(Records from a data collection)
________

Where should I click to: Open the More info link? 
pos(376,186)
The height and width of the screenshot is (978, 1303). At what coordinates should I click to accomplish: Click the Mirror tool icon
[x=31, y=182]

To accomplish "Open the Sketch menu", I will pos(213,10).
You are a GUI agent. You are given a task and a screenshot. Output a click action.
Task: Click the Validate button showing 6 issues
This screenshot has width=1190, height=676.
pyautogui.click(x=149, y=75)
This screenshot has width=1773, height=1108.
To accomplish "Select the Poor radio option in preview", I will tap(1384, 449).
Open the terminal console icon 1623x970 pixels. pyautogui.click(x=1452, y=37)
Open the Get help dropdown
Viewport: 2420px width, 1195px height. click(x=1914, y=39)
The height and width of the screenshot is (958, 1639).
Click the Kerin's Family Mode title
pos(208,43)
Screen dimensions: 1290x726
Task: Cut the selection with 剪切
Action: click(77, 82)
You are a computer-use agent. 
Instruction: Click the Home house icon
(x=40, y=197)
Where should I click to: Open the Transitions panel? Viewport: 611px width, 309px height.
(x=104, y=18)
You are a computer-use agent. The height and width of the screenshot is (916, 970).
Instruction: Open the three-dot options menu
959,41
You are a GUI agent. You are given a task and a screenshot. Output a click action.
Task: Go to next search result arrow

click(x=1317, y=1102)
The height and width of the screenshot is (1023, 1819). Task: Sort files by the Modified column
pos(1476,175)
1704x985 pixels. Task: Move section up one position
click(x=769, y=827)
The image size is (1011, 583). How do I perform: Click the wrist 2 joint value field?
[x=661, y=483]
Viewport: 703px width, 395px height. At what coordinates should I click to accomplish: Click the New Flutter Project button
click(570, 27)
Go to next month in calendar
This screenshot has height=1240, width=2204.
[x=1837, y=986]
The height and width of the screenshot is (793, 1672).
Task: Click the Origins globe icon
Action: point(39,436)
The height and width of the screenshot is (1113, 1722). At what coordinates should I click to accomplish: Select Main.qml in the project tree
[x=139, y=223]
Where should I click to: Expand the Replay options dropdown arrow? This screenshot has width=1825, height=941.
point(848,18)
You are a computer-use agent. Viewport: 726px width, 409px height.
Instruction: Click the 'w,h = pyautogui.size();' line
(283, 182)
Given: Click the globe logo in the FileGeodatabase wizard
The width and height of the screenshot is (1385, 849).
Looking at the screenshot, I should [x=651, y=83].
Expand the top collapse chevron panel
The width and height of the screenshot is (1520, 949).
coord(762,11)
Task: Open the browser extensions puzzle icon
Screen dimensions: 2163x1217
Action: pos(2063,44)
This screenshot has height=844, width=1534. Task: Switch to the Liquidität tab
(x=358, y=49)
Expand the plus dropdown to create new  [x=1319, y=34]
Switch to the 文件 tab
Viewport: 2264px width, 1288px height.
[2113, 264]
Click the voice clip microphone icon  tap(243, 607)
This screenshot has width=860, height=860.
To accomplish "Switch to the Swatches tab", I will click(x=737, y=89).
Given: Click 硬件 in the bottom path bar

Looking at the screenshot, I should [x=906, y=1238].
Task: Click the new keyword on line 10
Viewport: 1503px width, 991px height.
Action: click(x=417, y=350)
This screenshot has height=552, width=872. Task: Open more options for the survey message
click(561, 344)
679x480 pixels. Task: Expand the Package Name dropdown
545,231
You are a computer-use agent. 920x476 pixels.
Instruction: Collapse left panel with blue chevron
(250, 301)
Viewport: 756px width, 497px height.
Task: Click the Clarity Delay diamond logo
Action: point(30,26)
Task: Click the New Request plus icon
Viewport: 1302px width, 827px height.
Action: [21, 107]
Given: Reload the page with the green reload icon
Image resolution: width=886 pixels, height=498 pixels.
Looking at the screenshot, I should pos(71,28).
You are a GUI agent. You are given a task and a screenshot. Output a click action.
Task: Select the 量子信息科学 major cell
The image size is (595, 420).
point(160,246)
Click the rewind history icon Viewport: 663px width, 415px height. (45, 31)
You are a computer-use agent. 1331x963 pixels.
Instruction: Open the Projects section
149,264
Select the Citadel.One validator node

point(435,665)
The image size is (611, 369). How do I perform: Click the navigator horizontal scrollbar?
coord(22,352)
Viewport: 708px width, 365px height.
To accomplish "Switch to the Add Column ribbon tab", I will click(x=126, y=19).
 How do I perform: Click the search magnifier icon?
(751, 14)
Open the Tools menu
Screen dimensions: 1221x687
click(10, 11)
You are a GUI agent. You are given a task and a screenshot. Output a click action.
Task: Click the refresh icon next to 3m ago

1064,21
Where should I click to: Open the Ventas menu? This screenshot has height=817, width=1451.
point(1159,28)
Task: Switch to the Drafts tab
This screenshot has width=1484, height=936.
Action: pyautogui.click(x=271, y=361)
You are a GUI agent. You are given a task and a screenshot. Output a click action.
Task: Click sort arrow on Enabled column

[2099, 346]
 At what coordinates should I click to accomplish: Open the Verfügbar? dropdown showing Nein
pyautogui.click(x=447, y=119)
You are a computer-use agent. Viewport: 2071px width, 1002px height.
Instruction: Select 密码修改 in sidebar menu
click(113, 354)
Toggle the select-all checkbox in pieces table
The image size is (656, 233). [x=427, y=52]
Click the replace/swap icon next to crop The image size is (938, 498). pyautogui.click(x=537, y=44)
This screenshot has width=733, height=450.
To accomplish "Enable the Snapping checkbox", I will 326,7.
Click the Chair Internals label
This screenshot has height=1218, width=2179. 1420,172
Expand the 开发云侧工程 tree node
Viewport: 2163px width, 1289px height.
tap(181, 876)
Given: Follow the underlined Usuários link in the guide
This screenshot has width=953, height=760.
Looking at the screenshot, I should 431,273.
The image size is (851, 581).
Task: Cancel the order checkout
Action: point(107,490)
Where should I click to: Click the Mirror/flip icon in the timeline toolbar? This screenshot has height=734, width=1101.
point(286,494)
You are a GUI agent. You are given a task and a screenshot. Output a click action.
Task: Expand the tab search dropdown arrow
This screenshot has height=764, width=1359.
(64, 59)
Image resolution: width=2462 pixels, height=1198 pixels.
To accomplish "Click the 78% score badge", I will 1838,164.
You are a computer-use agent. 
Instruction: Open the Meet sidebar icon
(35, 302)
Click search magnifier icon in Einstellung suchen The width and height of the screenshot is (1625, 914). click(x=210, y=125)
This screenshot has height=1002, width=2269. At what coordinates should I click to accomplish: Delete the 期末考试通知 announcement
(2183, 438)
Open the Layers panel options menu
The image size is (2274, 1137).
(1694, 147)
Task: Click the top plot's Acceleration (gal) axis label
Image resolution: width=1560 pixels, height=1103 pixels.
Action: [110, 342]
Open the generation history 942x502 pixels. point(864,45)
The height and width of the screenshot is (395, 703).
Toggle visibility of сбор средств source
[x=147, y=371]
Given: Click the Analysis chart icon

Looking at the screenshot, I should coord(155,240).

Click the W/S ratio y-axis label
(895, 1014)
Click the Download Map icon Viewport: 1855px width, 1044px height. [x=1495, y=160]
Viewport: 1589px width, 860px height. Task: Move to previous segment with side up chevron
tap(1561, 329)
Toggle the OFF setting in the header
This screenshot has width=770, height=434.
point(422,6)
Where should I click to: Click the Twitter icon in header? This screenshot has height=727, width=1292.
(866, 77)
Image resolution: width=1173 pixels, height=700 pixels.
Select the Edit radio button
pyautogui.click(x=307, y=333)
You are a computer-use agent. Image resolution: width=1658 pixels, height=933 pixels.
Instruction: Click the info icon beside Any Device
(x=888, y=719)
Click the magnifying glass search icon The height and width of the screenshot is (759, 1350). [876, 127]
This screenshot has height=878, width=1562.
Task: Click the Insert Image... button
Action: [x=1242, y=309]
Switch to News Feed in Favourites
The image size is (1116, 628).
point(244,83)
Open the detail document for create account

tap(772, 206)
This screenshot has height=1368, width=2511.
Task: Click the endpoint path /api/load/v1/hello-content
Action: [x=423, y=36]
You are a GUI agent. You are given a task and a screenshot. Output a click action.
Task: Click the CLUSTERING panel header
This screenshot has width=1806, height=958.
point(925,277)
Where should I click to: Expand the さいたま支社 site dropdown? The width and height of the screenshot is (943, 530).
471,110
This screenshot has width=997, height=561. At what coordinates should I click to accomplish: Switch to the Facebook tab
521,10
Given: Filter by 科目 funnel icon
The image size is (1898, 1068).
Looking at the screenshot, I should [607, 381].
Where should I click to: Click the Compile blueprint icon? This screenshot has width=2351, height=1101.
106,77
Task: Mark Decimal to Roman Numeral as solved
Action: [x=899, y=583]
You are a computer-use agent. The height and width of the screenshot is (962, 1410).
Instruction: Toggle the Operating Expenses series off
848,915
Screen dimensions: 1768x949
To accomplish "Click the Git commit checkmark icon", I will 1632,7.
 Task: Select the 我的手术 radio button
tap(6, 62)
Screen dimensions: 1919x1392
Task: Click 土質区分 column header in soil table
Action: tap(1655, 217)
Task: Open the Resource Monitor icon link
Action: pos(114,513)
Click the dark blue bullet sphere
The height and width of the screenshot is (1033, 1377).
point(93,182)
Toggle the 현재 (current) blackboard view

________

What is being asked: Starting with the first line of the entries, transcribe every line up to and including the one with "Open the terminal".

Answer to the problem:
Where should I click to: Open the More info link? 
pos(376,186)
The height and width of the screenshot is (978, 1303). At what coordinates should I click to accomplish: Click the Mirror tool icon
[x=31, y=182]

To accomplish "Open the Sketch menu", I will pos(213,10).
You are a GUI agent. You are given a task and a screenshot. Output a click action.
Task: Click the Validate button showing 6 issues
This screenshot has width=1190, height=676.
pyautogui.click(x=149, y=75)
This screenshot has width=1773, height=1108.
To accomplish "Select the Poor radio option in preview", I will tap(1384, 449).
Open the terminal console icon 1623x970 pixels. pyautogui.click(x=1452, y=37)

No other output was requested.